The Gemara references a pasuk in Devarim
7:26, which states:
You must not bring an abhorrent thing into your house, or you will be proscribed like it; you must reject it as abominable and abhorrent, for it is proscribed.
וְלֹא־תָבִ֤יא תֽוֹעֵבָה֙ אֶל־בֵּיתֶ֔ךָ וְהָיִ֥יתָ חֵ֖רֶם כָּמֹ֑הוּ שַׁקֵּ֧ץ ׀ תְּשַׁקְּצֶ֛נּוּ וְתַעֵ֥ב ׀ תְּֽתַעֲבֶ֖נּוּ כִּי־חֵ֥רֶם הֽוּא׃
Let’s discuss something uncomfortable. Pornography is ubiquitous. There are few people that have not been exposed to pornography and many who are looking at it regularly.
My unscientific experience with the people whom I meet in my office shows a significant increase in premarital sexual activity and extra marital sexual activity in those who have come of age post the 2010’s. The same in terms of female porn addiction. I am not the kind of person who sits around with sackcloth and ashes bewailing the state of our society, so I am not going to even bother to list the harmful influences. The most important part of any psychological problem is to recognize that it is there. One cannot change what one is not willing to admit exists.
What I think is even worse than the pornography is the tortured guilt that many people can feel. It is hard on the psyche to be devout in every other way and feel compelled by an irresistible urge to look at porn and masturbate. However, the urge for some can indeed be overwhelming, especially when conditioned to it from youth.
Many believe that they will stop when they are married. Often that does not work. Once boredom and frustration set in, which is at times part of any relationship, the same old urges come back.
There is also unfortunately the matter of escalation. Regular sex pornography can become stale, leading people to take more risks such as on line encounters with underage persons or those providing videos from unknown and dangerous sources. It is a federal crime to possess pedophilic material. There are also those who escalate to live cameras and live encounters.

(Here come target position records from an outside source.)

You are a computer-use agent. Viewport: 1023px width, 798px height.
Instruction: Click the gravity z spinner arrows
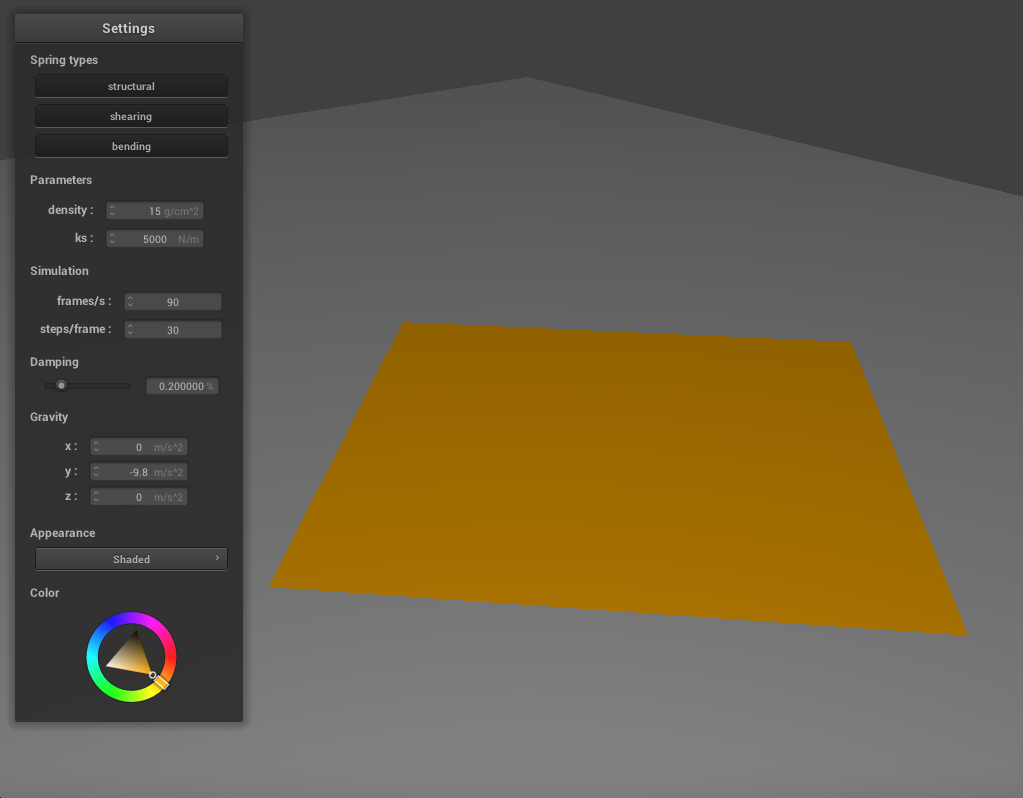(96, 497)
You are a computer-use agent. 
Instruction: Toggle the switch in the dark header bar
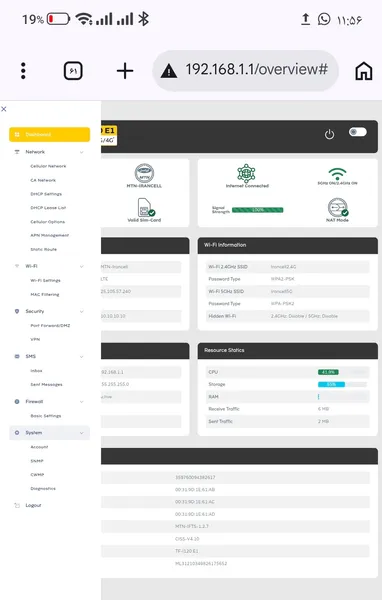tap(358, 132)
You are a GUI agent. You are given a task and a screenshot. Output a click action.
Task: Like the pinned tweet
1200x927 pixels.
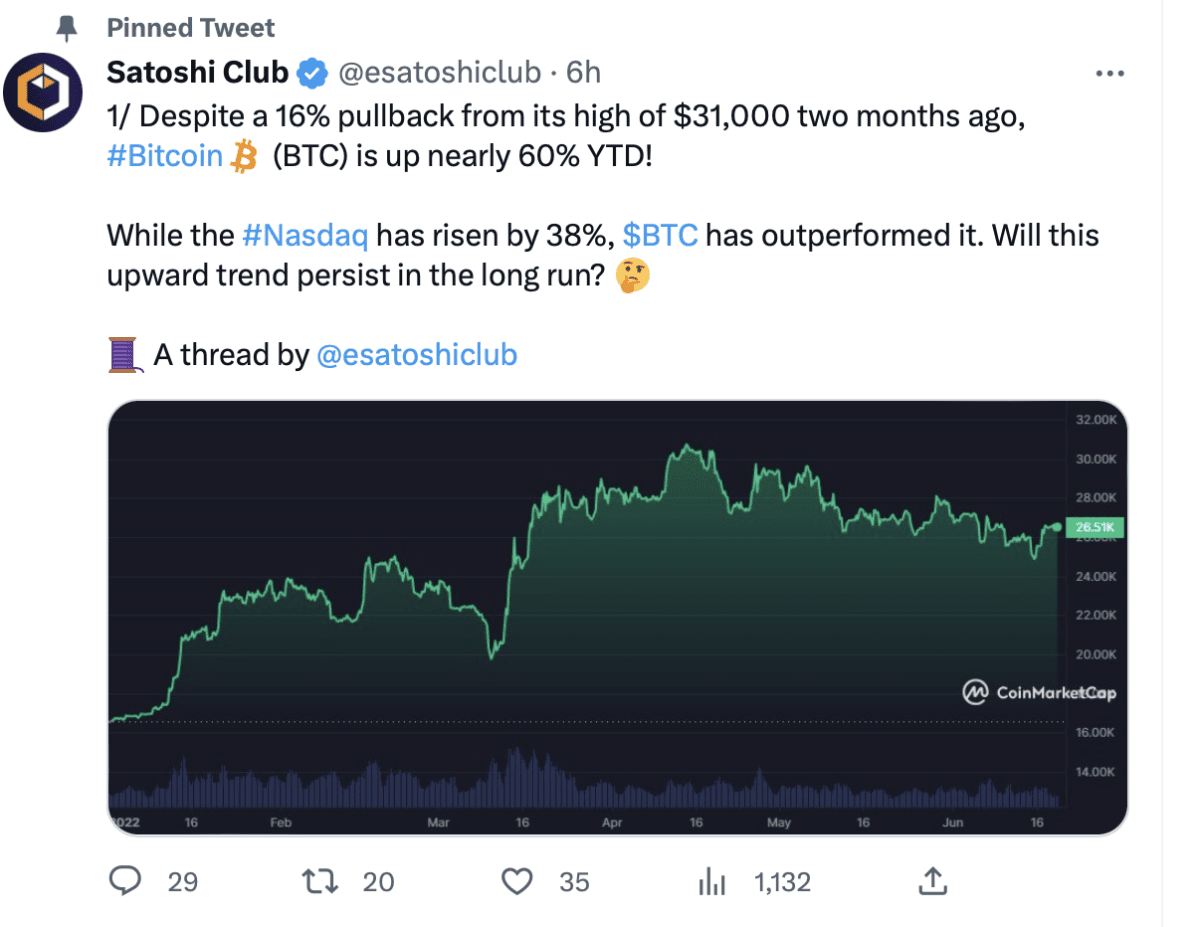[517, 882]
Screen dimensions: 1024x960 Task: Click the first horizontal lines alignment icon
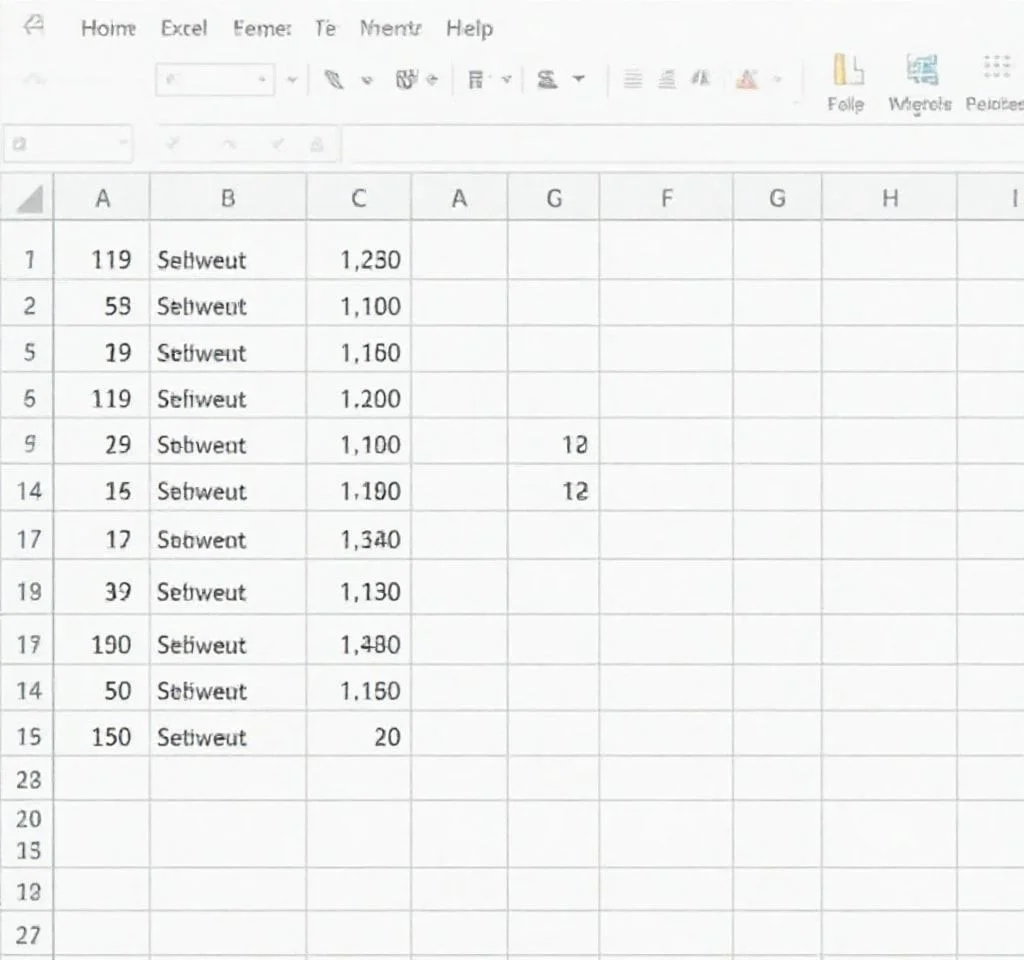point(633,80)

Ok, so what do we do? First of all, it’s important to stop judging those who fall into the trap. Spouses and parents should view this the same as opiate addiction. It is much less about right and wrong and much more about how destructive and compulsive it can be. Even when parents know by various signs that their adolescents have been looking at porn, there is no way to know the extent of it, and whether it has done much damage or not. Like alcohol and other drugs, it’s definitely unhealthy but completely variable to the extent that the person is caught up in it. Experimenting? Early stages of addiction? Completely overcome and overwhelmed?
For spouses, it’s easier and harder. It’s harder because spouses have to overcome a feeling of betrayal, being cheated on, and possibly inadequacy as compared to the portrayal of superhuman bodies and sexual feats on these videos and may feel in competition with what is depicted. It’s also easier because there are accessible avenues of sexuality that can be explored. This is not to say that someone looks at porn because their spouse does not give them enough Sex. That is ridiculous. Every person is responsible for managing their sexual needs and impulses. However the solution to a problem is not the same as the cause. Couples can work to normalize sexual urges, by being open and honest about wishes and needs. They can help each other with vulnerabilities. It is hard but important work to become sexual adults.